> [Work request]
Give the lines again exactly as they appear below, from the line with "Task: Click the Search in Pictures field" to the line with "Task: Click the Sort ascending icon", both included, and only those lines. Leave every picture out.

Saved entries

────────────────────

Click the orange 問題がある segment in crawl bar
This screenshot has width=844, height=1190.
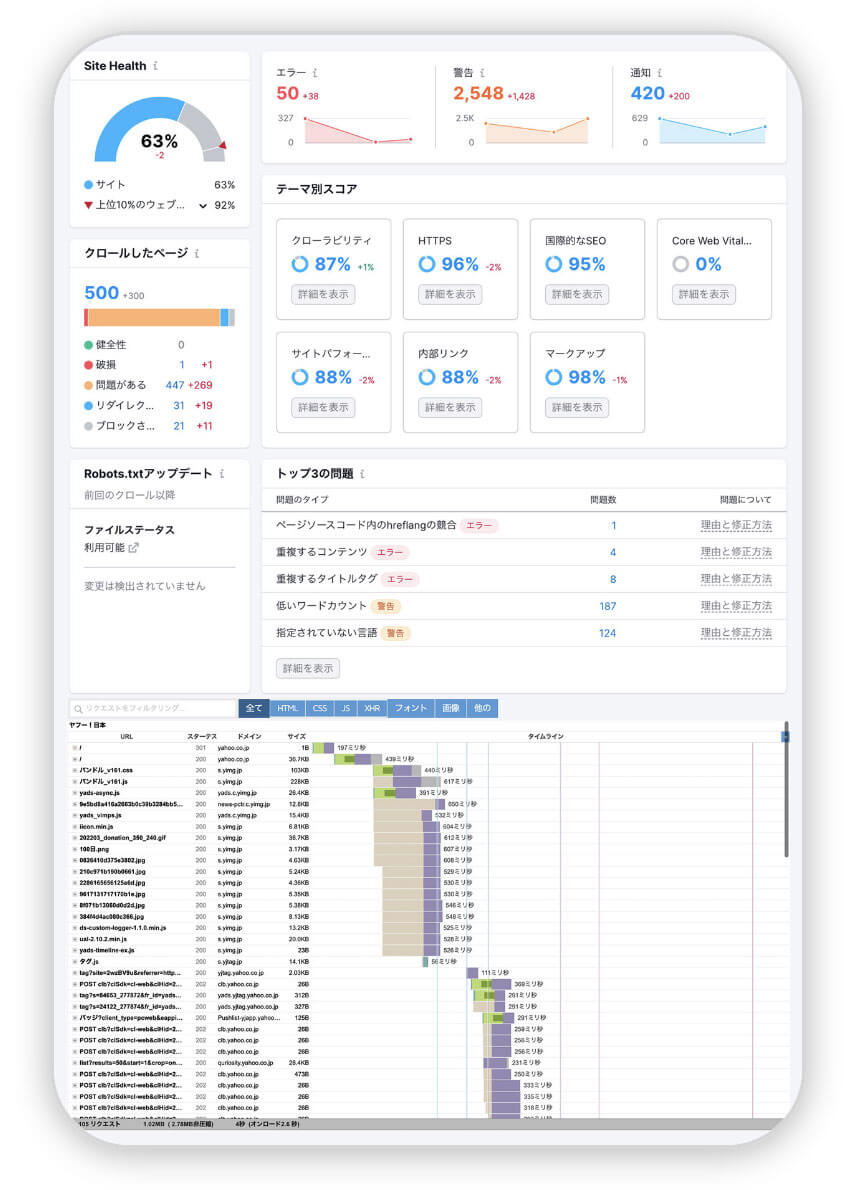tap(152, 318)
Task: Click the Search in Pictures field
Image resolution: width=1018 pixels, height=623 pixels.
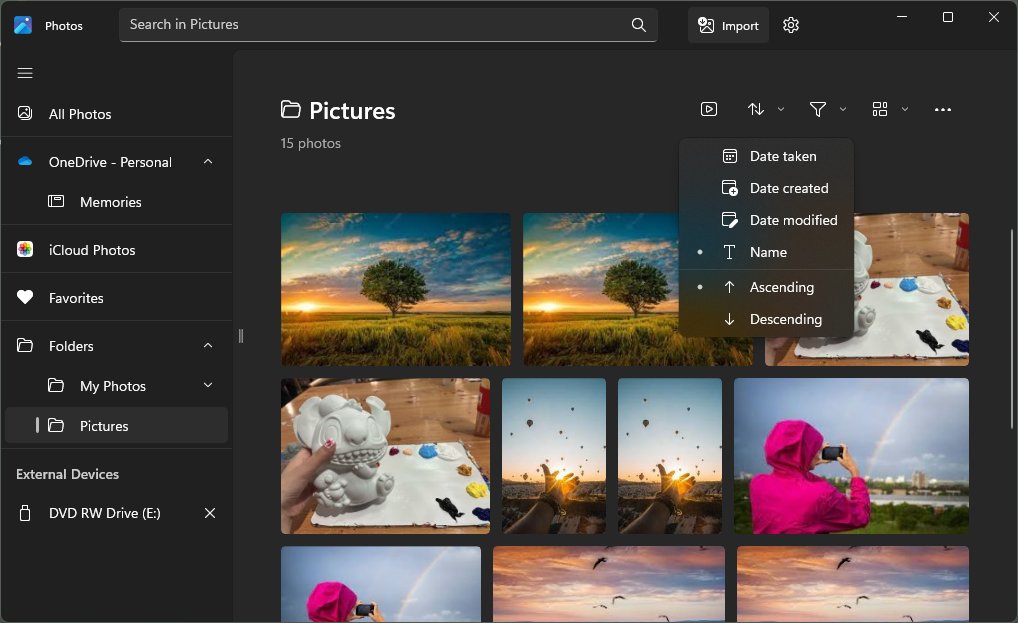Action: [380, 25]
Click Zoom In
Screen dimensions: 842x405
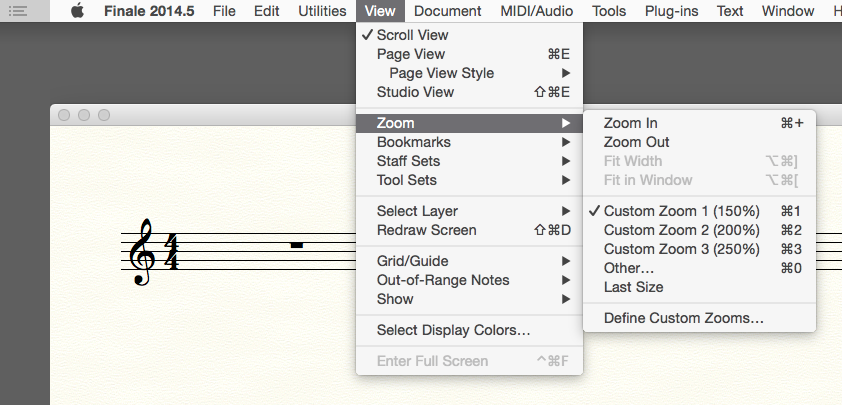(x=630, y=123)
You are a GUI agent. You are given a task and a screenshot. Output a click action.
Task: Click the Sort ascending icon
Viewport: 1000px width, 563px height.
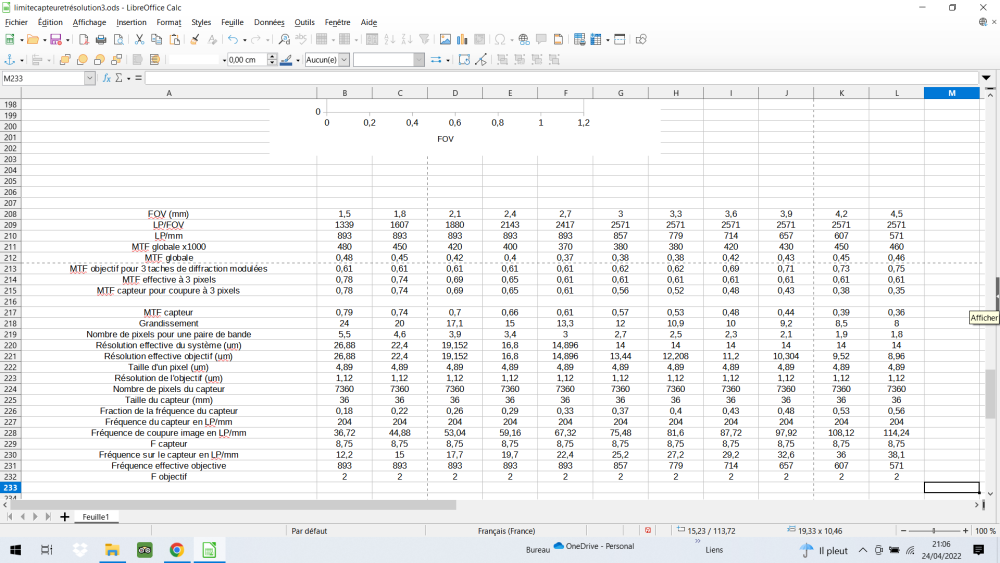[x=389, y=40]
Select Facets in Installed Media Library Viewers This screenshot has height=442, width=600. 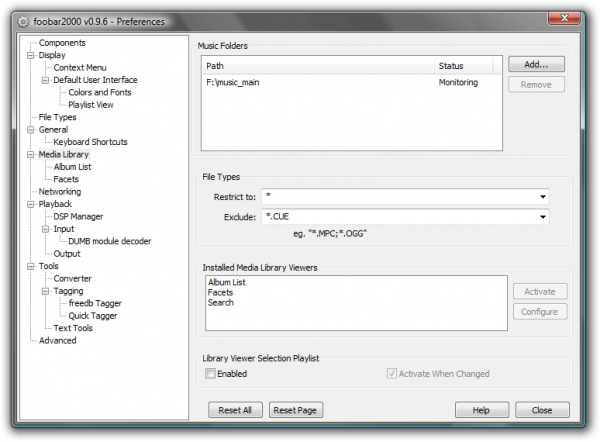[221, 292]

────────────────────

> [Result]
Task: Click the Search in Pictures field
Image resolution: width=1018 pixels, height=623 pixels.
Action: [380, 25]
Click Zoom In
Screen dimensions: 842x405
(x=630, y=123)
You are a GUI agent. You are given a task and a screenshot. Output a click action.
Task: Click the Sort ascending icon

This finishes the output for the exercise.